━━━━━ RECORD SET
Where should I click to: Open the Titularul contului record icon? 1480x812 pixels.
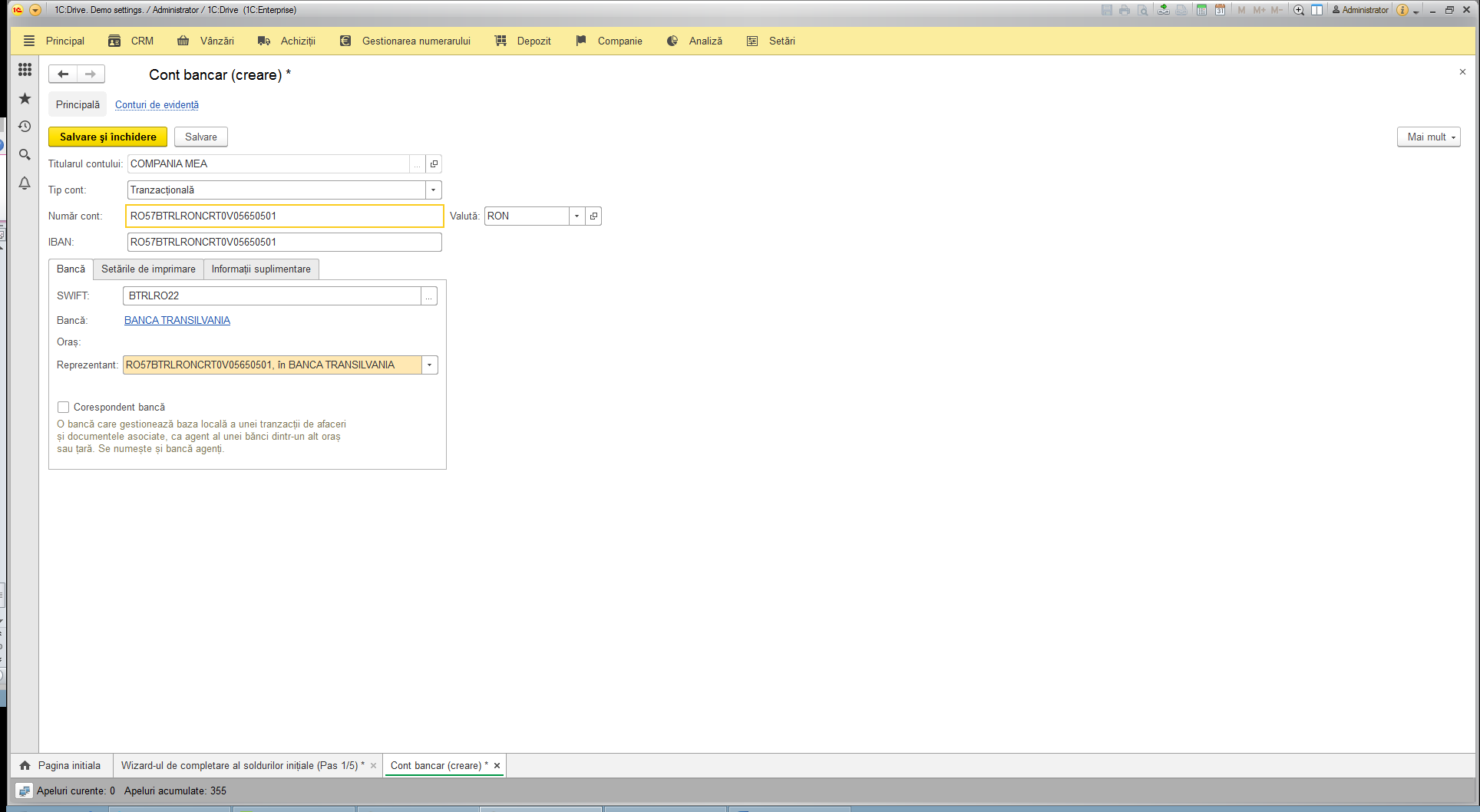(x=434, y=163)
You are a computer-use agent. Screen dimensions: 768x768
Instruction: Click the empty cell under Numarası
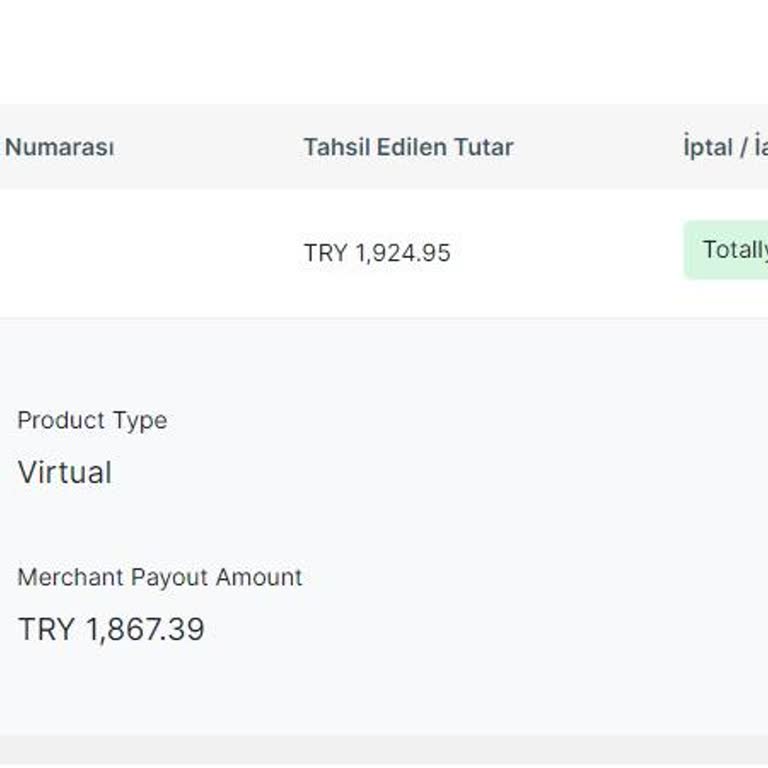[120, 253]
━━━━━━━━━━
▸ **EXERCISE REQUIREMENTS**
With the images omitted, return the full material exactly.

▸ **ANSWER TO THIS PROBLEM**
Where should I click to: Open the Titularul contului record icon? 1480x812 pixels.
(x=434, y=163)
You are a computer-use agent. Screen dimensions: 768x768
Instruction: Click the empty cell under Numarası
[120, 253]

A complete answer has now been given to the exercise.